___ Supplied material ___

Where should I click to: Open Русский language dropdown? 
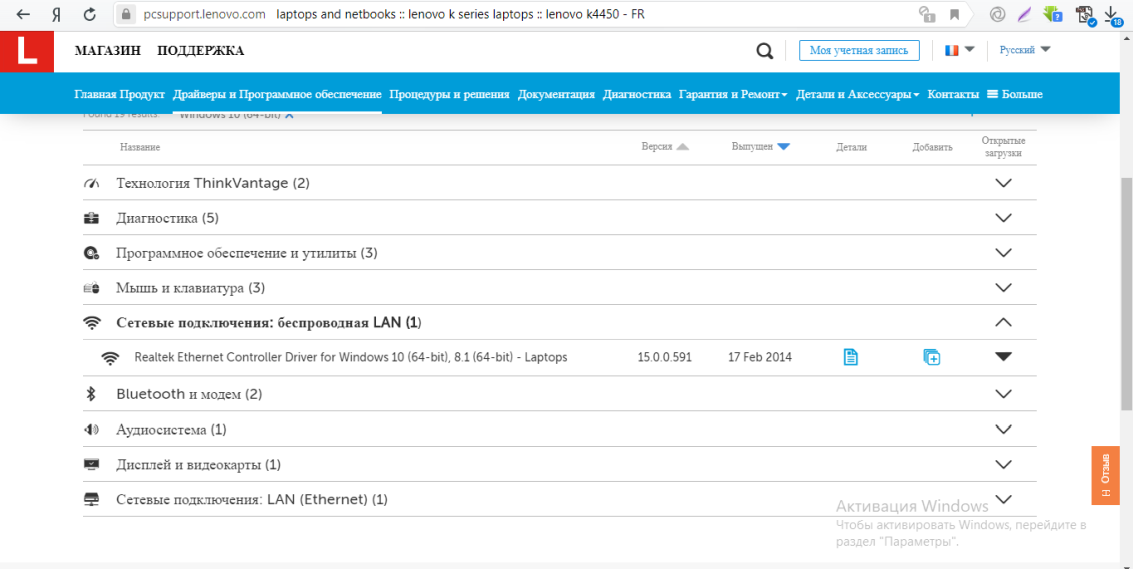(x=1025, y=50)
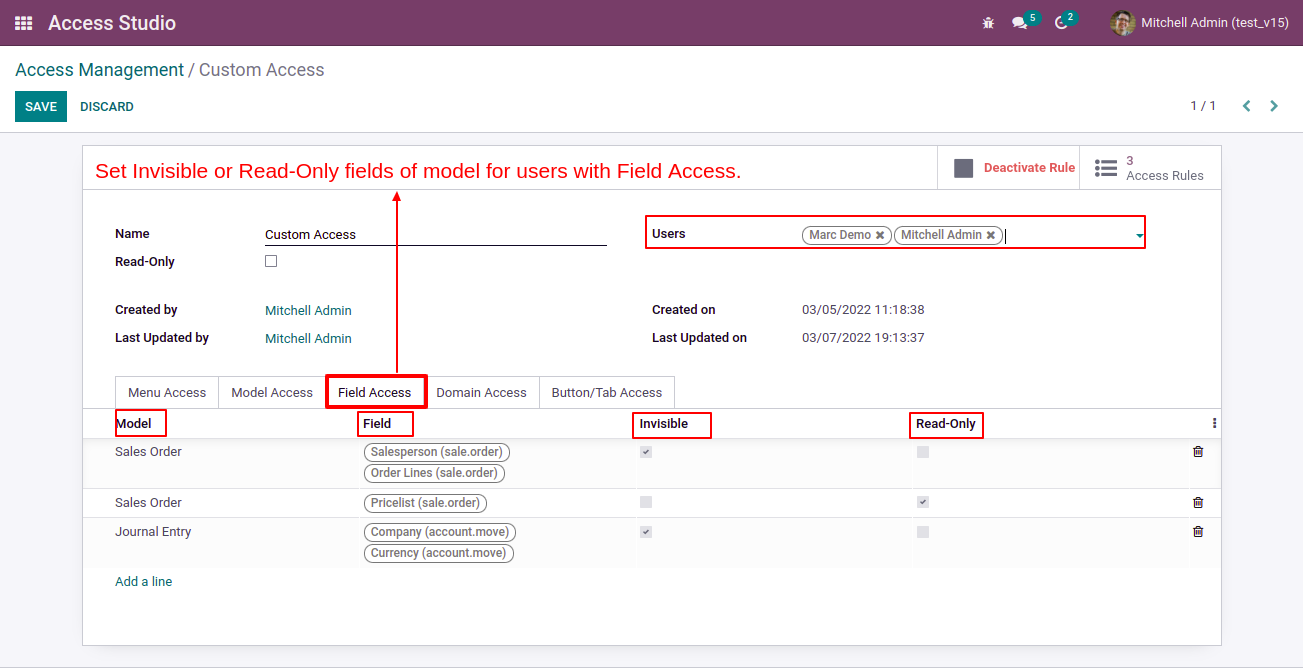This screenshot has height=668, width=1303.
Task: Remove Marc Demo tag from Users
Action: coord(880,235)
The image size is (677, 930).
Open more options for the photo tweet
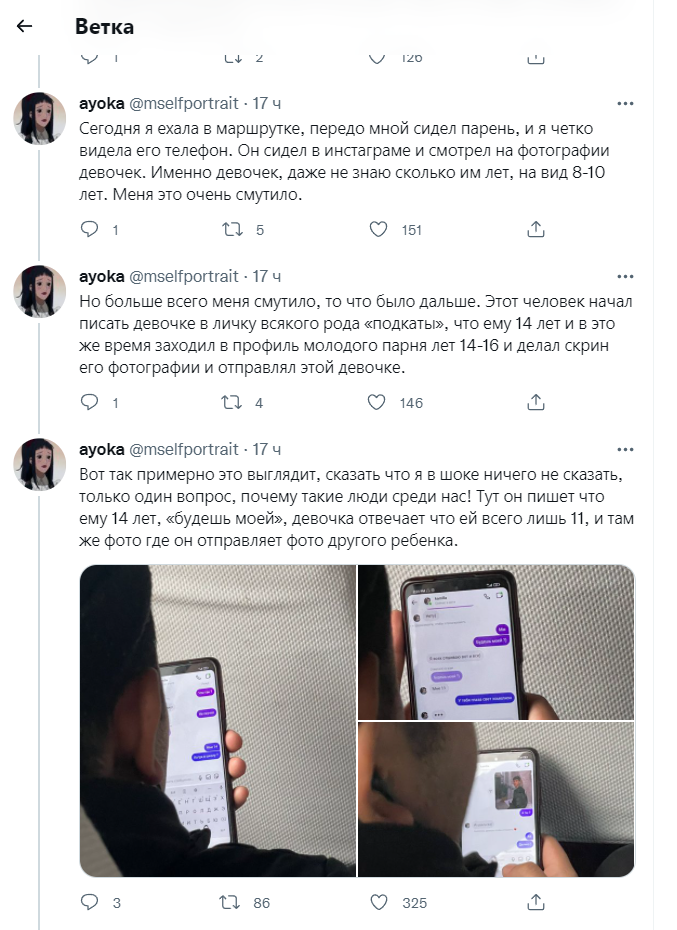(x=625, y=450)
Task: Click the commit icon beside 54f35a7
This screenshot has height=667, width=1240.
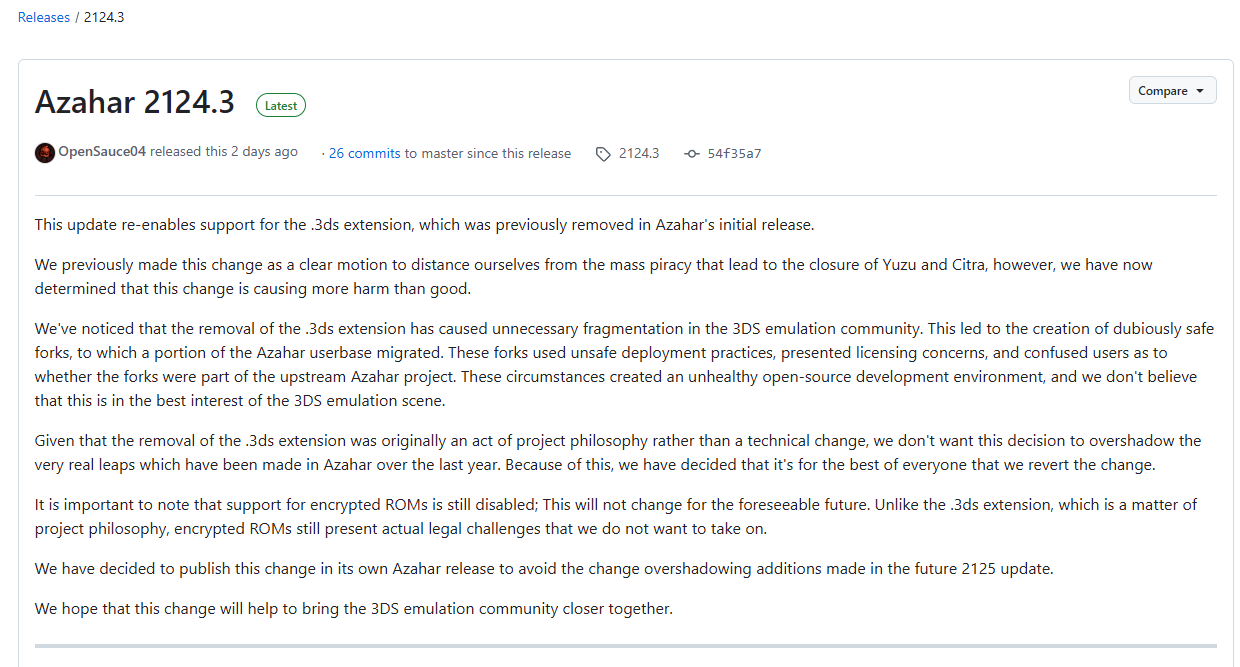Action: [x=692, y=154]
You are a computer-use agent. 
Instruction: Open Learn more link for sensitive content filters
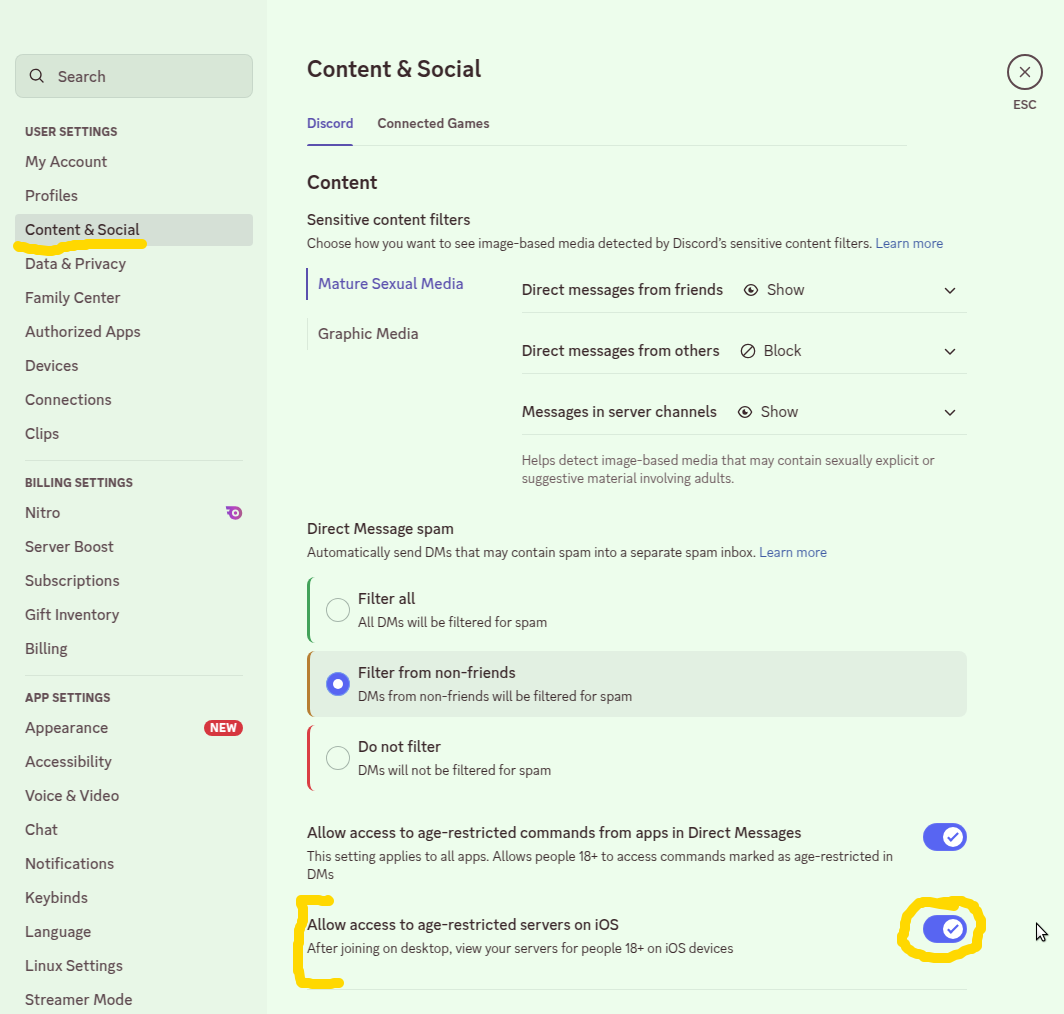[x=909, y=243]
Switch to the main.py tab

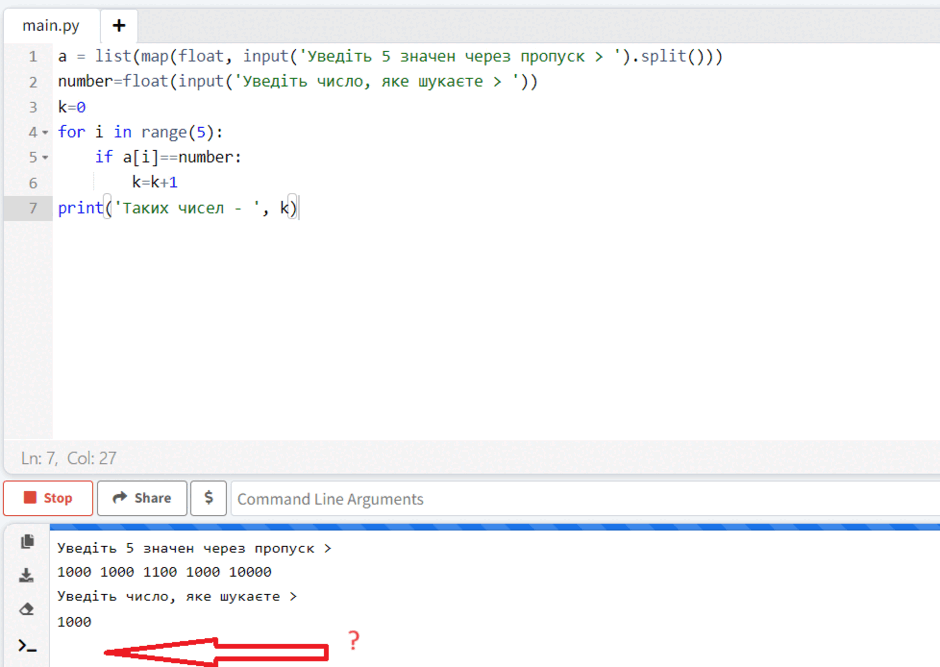pyautogui.click(x=51, y=26)
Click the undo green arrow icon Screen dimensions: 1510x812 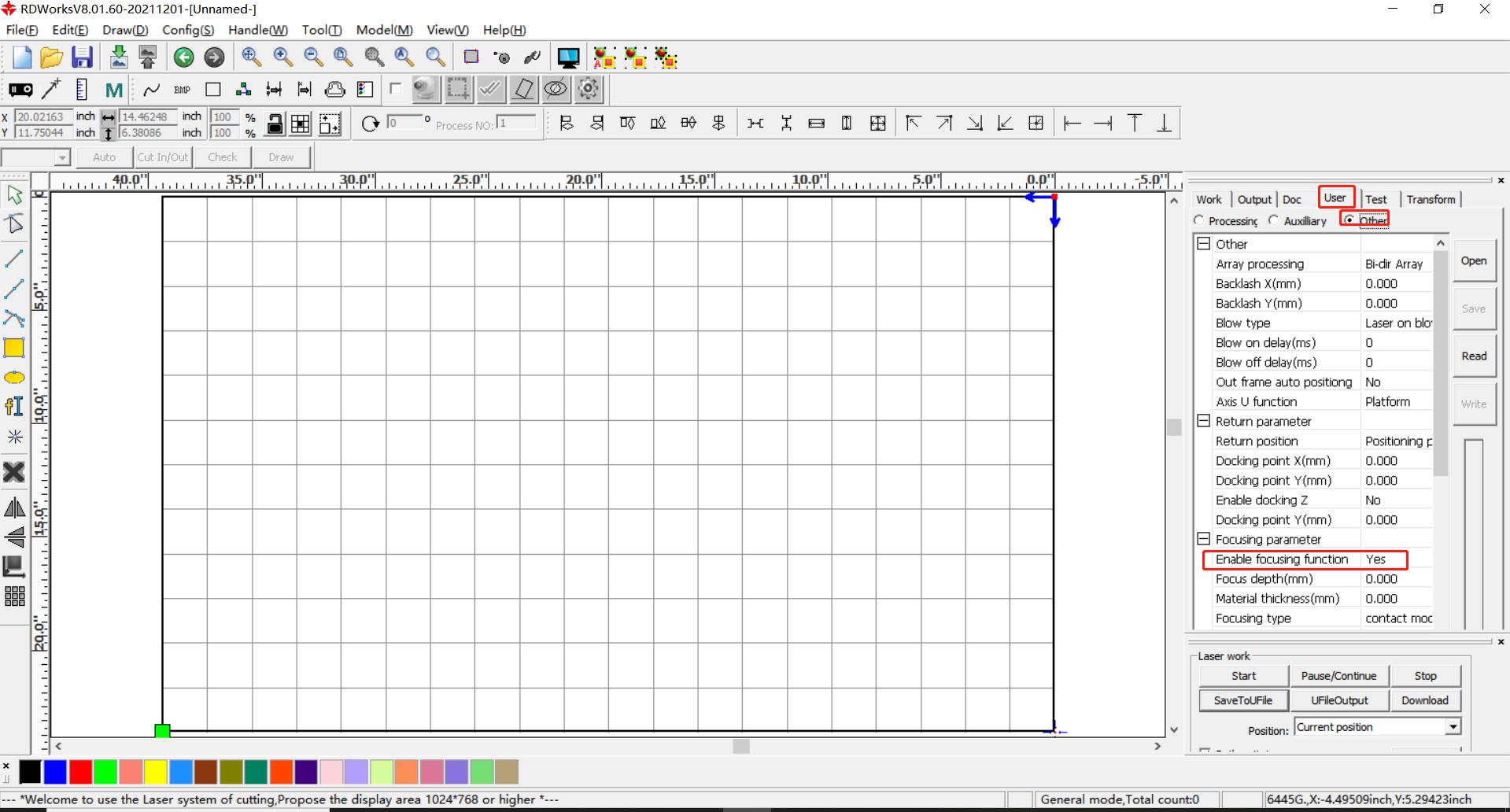pyautogui.click(x=184, y=57)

___

### What this task involves
Restate the data word for word from its first line through the line with "Task: Click the commit icon beside 54f35a7", leaving out any picture along the way.

### Written solution
Where should I click to: Open Русский language dropdown? 
(x=1025, y=50)
This screenshot has height=668, width=1303.
Task: Remove Marc Demo tag from Users
Action: coord(880,235)
The image size is (677, 930).
Open more options for the photo tweet
(x=625, y=450)
Task: Click the commit icon beside 54f35a7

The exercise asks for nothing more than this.